BOSTON -- If you met Brooke Katz, you would see a determined college student with a bright future. But growing up, Brooke harbored a secret -- she was tortured by an enemy she couldn't reveal, one that threatened her family and filled her thoughts with violence.
NewsCenter 5's Medical Editor Dr. Timothy Johnson opens the door to a world seldom seen -- the world of psychosis.
Every day, Brooke Katz leaves her Boston condo and rides the T to Simmons College, where she's studying to be a nurse.
But what you can't see in this driven 24-year-old is the dark world she for years kept secret.

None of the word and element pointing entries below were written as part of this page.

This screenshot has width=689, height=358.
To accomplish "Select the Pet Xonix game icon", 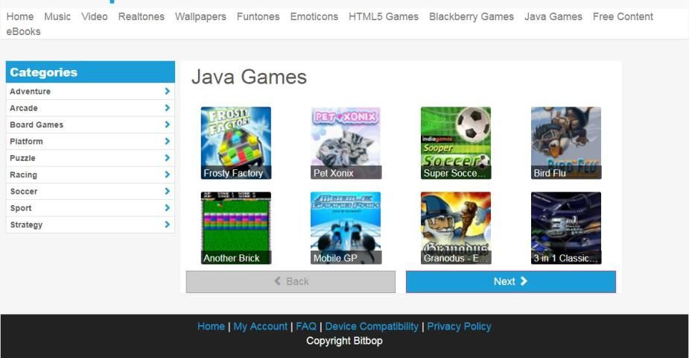I will 346,142.
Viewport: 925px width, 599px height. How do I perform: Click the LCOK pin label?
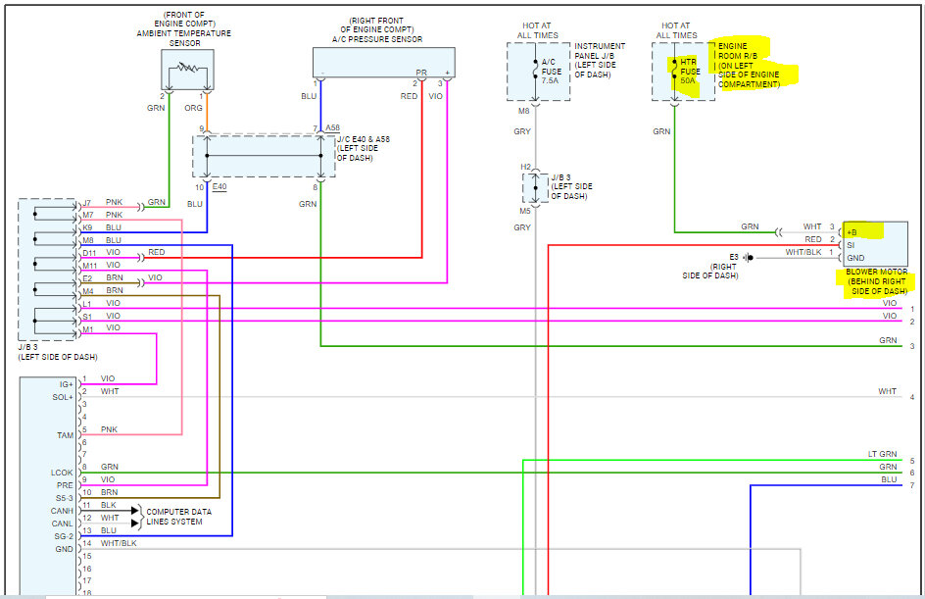[61, 473]
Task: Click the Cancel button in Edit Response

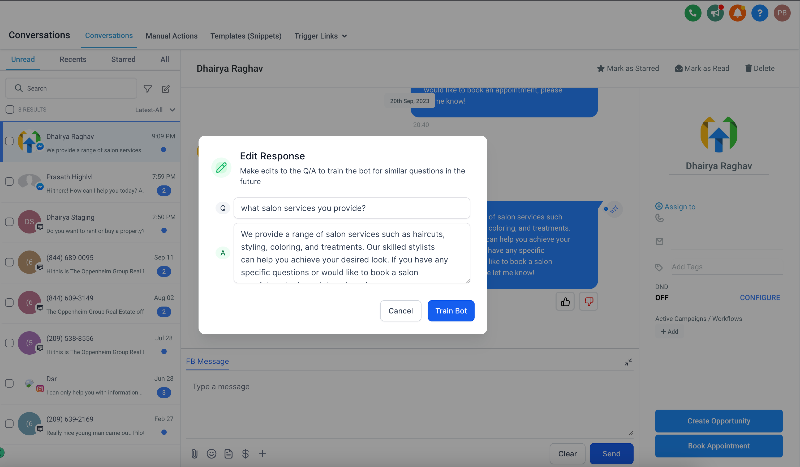Action: [x=401, y=311]
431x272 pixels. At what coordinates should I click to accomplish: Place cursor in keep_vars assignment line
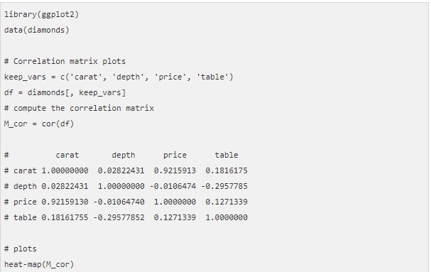[x=119, y=77]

"People at school say, 'You? Really?' And they're curious, they want to know more," she said.
Brooke was born healthy, and as she grew, her parents realized she was special.
"Brooke was never normal. She was above normal. She was more active, more excited, brighter and we really enjoyed that part of her," Brooke's father, Frank Katz, said.
But what no one knew -- not even her parents -- was starting in the third grade, she was being terrorized.
"I'd be sitting in class and look out the window and there would be these huge men, with guns and knives and they'd be staring at me and threatening me," she said.
There were voices, too, telling her to harm herself and others -- on the soccer field, on the playground -- turning her childhood dreams into a maze of violent thoughts.
"They carried guns sometimes but this time, they each had a big knife. I would be home in bed and then I would blink, and I would be at the video store. I stood in the shower, contemplating life and death. How would I kill myself?" Brooke said. "I would look at someone and then they would get stuck in my head, and I would start violently torturing them inside my head, and I wouldn't hurt anyone, but they would be in my head, these violent thoughts."
Through her early teen years, the voices hovered, threatening that if she told anyone, her family would be killed. By the time she turned 17, the stress was overwhelming. One night, she became distraught. Her parents -- who still had no clue of Brooke's inner terror, rushed her to the emergency room.
"As a mother, I can admit, I worried about everything. I worried about children doing drugs, and getting in with the wrong crowds and getting home late and driving after curfew. Every single thing I could possibly worry about, I did. It was never on my radar screen, to worry about mental illness," Brooke's mother, Elsie Katz, said.
Brooke has schizophrenia -- an illness that affects 1 in every 100 people. Brooke's disease started much younger than usual and led to many years in and out of hospitals.
"It is a scary disease because we don't understand it. It is the one disease that scares us because it fundamentally changes what makes us human," schizophrenia specialist Dr. Stephen Heckers said.
Heckers said that while about one-third of those who have the disease will remain institutionalized for most of their lives, many can, with the right treatment, have a job and live independently.
"It is possible for a patient with schizophrenia to suffer an illness for months or years, but then completely remit and become healthy again," he said.
Today, Brooke's thoughts are clearer than they've ever been. With new medication, it's been 16 months since she was last hospitalized. She's hoping to work someday with kids who have mental illness.
She's written a book detailing her story and her success -- a message of hope.
"I was so bad I had top doctors tell me I'll never get better. Very top doctors -- 'You'll be in institutions the rest of your life. You'll never graduate from school. You'll never have a family,' and I will have a family, and I will graduate from school, and I do have a life," Brooke said.